The influence of long-term circulation changes on trends in surface climate elements was examined using multiple catalogues of circulation types for 11 climate elements in the Czech Republic. Two independent methods revealed that the circulation changes affect surface climatic trends in a considerable manner only for temperature in winter and autumn when the observed temperature trends can be explained by circulation changes from 20% in autumn and 30-50% in winter.
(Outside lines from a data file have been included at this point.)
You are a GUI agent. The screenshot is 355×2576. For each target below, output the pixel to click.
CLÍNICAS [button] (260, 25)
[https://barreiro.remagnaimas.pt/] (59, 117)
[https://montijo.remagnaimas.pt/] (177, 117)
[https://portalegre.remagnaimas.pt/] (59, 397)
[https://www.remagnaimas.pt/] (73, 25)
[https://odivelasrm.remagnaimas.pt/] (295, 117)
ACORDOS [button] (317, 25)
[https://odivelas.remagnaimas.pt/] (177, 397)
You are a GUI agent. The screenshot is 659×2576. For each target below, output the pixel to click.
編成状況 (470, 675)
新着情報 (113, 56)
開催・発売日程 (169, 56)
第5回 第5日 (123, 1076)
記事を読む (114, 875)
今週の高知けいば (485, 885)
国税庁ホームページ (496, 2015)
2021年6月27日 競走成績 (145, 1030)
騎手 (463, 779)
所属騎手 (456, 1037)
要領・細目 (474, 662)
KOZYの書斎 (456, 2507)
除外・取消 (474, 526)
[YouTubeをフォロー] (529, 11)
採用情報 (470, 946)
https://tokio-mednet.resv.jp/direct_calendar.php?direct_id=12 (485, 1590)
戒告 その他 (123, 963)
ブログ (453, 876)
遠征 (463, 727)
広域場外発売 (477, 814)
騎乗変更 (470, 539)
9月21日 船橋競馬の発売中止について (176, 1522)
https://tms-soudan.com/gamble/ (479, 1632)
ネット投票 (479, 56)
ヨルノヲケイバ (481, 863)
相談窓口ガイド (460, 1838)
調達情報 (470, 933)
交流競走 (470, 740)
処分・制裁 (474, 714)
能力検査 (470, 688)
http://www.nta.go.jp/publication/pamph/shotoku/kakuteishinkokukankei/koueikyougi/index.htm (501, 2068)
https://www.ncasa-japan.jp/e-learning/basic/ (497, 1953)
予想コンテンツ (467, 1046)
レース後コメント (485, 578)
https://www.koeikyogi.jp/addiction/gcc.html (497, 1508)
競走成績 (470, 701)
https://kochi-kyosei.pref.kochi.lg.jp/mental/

Trends in other seasons and in other climate elements (e.g., precipitation, cloudiness, sunshine duration, wind components) are thus caused by changing climatic properties of individual circulation types (Cahynová and Huth, 2009b).
 

Relative drought indices (Standardized Precipitation Index [SPI], Palmer Drought Severity Index [PDSI]) were used to assess the present and future drought conditions in the Czech Republic (Dubrovský et al., 2009; Trnka et al., 2009). In the climate-change impact experiments, the future climate at 45 Czech stations is represented by modifying the station specific observed series according to climate change scenarios based on 5 Global Climate Models from the IPCC-TAR database. Changes in the SPI-based drought risk closely follow the modelled changes in precipitation, which is predicted to decrease in summer and increase in both winter and spring. Changes in the PDSI (which is considered to be superior to SPI in climate change impact studies as it accounts for the effects of both temperature and precipitation) indicate an increased drought risk at all stations under all climate-change scenarios (Fig. 2).

Fig. 2. Relative PDSI (Palmer drought severity index calibrated with weather data pooled from 45 Czech stations and the 1961-2000 period) in the present and future climates. The future climate projection is based on 5 GCMs (CSIRO-Mk2, CGCM2, GFDL-R30, HadCM3, CCSR/NIES) and relates to 2060-99 period assuming SRES-A2 emission scenario. The left panel shows the spectrum of drought conditions in the set of 45 stations in terms of average values of rPDSI (the negative values of PDSI indicate drier conditions than the present-climate all-station average). The right panel shows a percentage of rPDSI-based drought months in the 40-year series (Dubrovský et al., 2009).
 

Scenarios of changes in extreme precipitation were examined in 24 future climate runs of 10 regional climate models, focusing on the area of the Czech Republic (Kyselý and Beranová, 2009). The peaks-over-threshold analysis with increasing threshold censoring was applied to estimate multi-year return levels of daily rainfall amounts. The results showed that heavy precipitation events are likely to increase in severity in winter (Fig. 3) and (with less agreement among models) also in summer. The inter-model and intra-model variability and related uncertainties in the pattern and magnitude of the change are large, but the scenarios tend to agree with precipitation trends recently observed in the area, which may strengthen their credibility. In most scenario runs, the projected change in extreme precipitation in summer is of the opposite sign than a change in mean seasonal totals, the latter pointing towards generally drier conditions. A combination of enhanced heavy precipitation amounts and reduced water infiltration capabilities of a dry soil may severely increase peak river discharges and flood-related risks.

Fig. 3. Relative changes (in %) of 50-yr return values of daily precipitation amounts between the late 21st century scenarios and control climate (1961-1990) in winter (DJF) in 10 regional climate models. A2/B2 denotes the SRES emission scenarios; a driving global model is given in the heading of panels if different from the HadAM/HadCM model. Larger (smaller) crosses indicate gridboxes in which the estimated 90% (80%) confidence intervals of the 50-yr return values do not overlap, i.e. the change is statistically significant approximately at the 0.01 (0.07) level.